(Data section Opens)
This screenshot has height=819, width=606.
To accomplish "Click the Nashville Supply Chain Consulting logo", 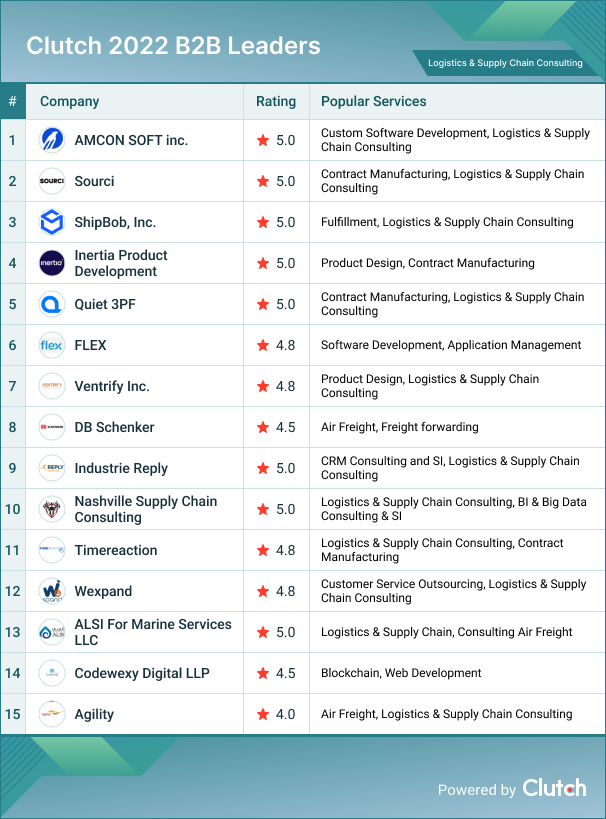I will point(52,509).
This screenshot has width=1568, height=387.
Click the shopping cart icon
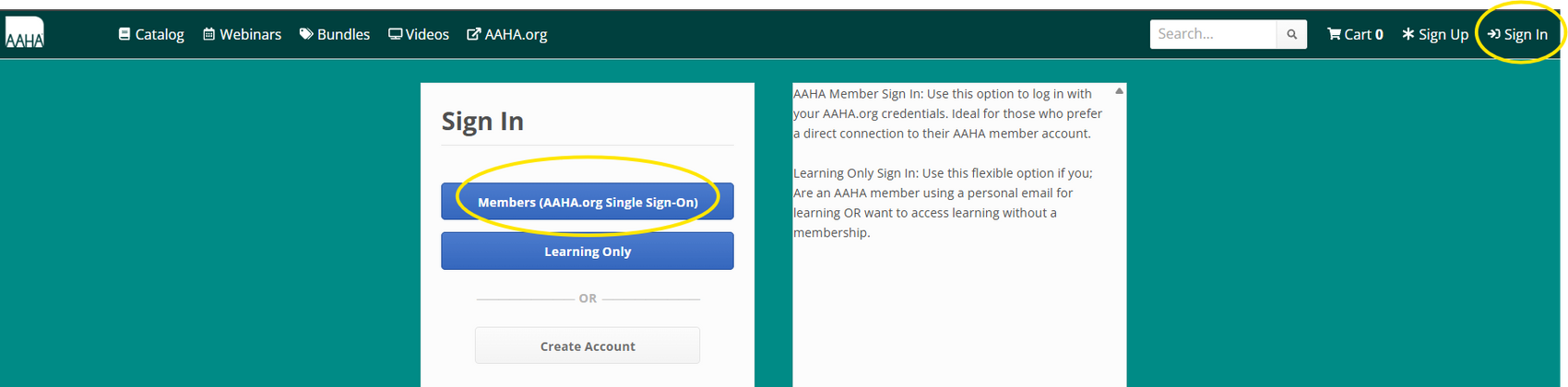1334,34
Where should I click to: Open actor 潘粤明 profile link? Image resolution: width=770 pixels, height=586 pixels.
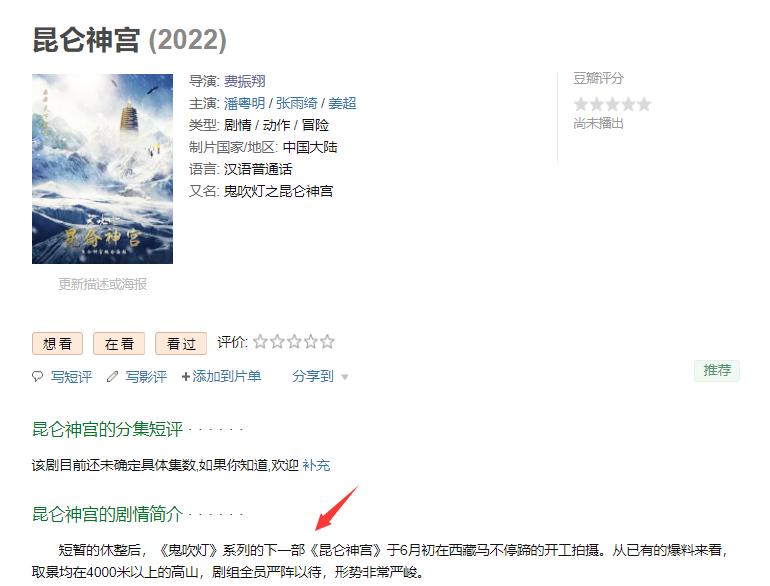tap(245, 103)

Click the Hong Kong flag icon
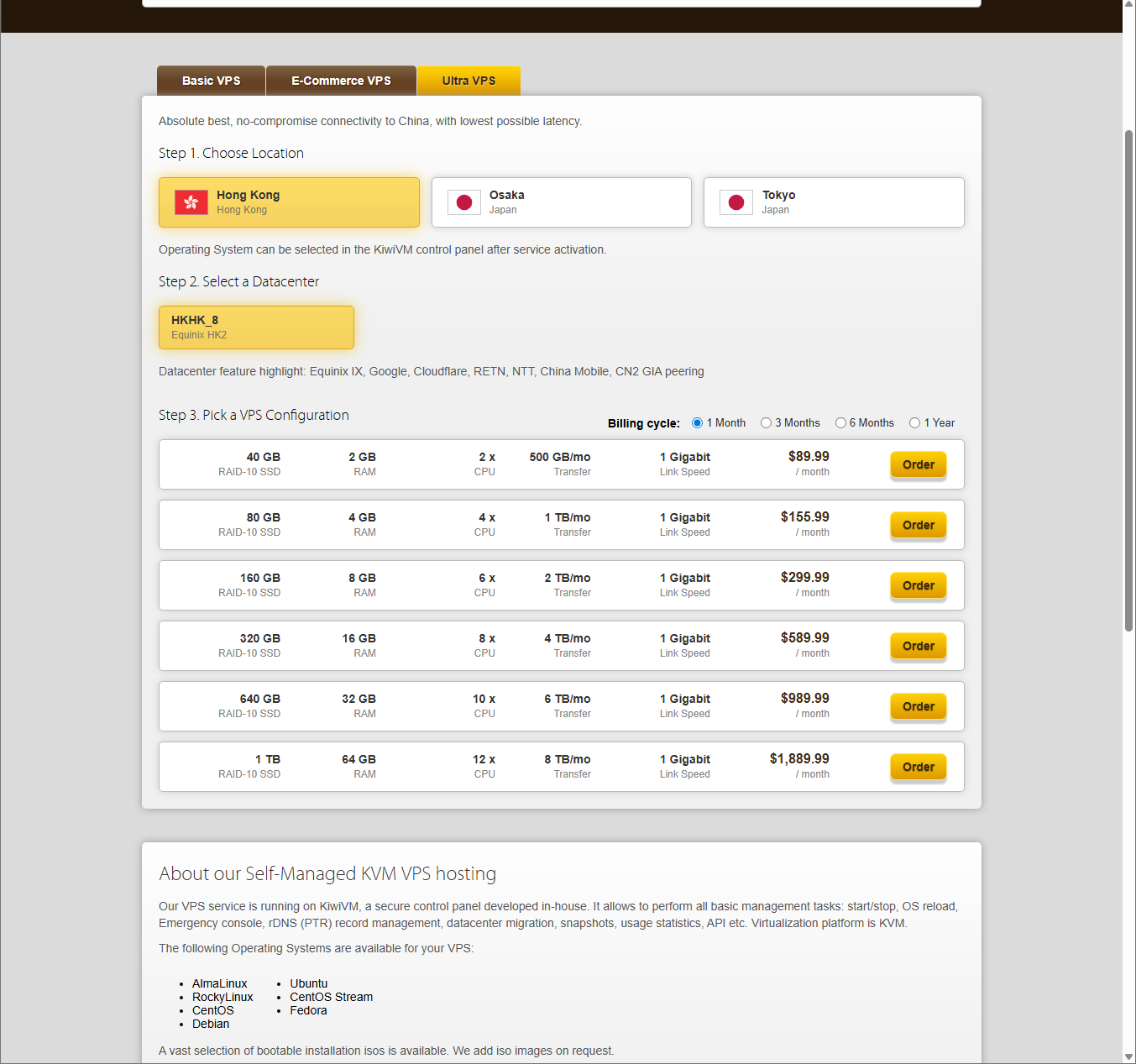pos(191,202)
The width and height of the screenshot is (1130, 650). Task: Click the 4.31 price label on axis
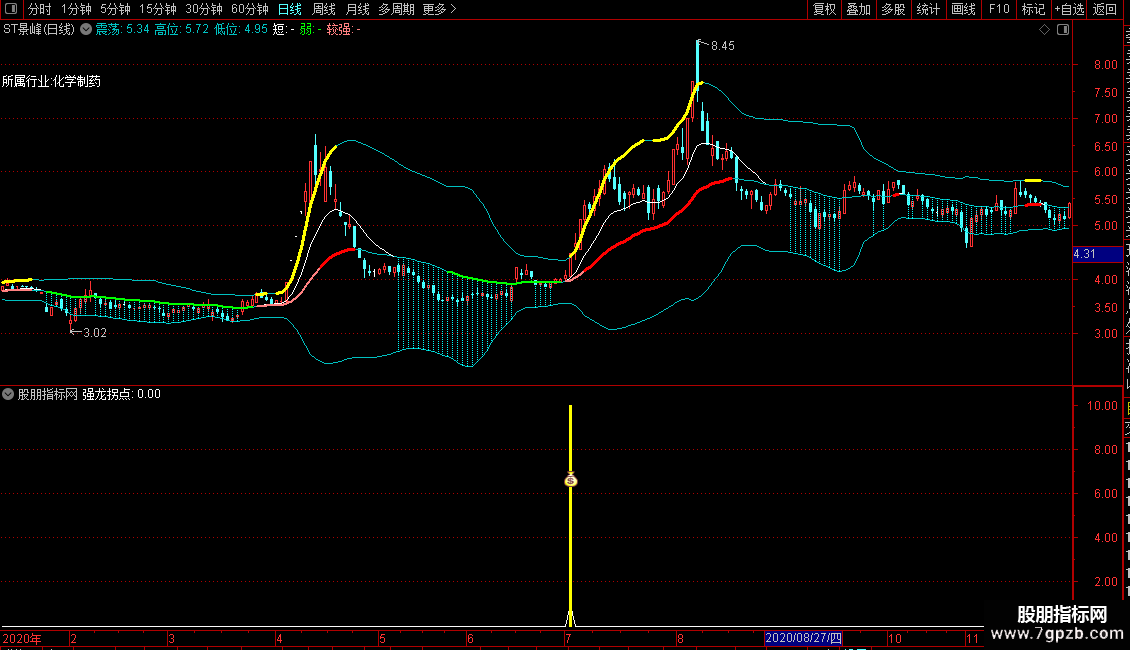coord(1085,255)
(Data section Closes)
Reproduce exactly, and only, the lines from the one containing "Click the shopping cart icon" through the last line of the records above, both included, leaving out any pictures.

• **Response area**
Click the shopping cart icon
1334,34
Where should I click to: Open actor 潘粤明 profile link? Image resolution: width=770 pixels, height=586 pixels.
tap(245, 103)

Click the Hong Kong flag icon
pos(191,202)
The width and height of the screenshot is (1130, 650). Task: Click the 4.31 price label on axis
coord(1085,255)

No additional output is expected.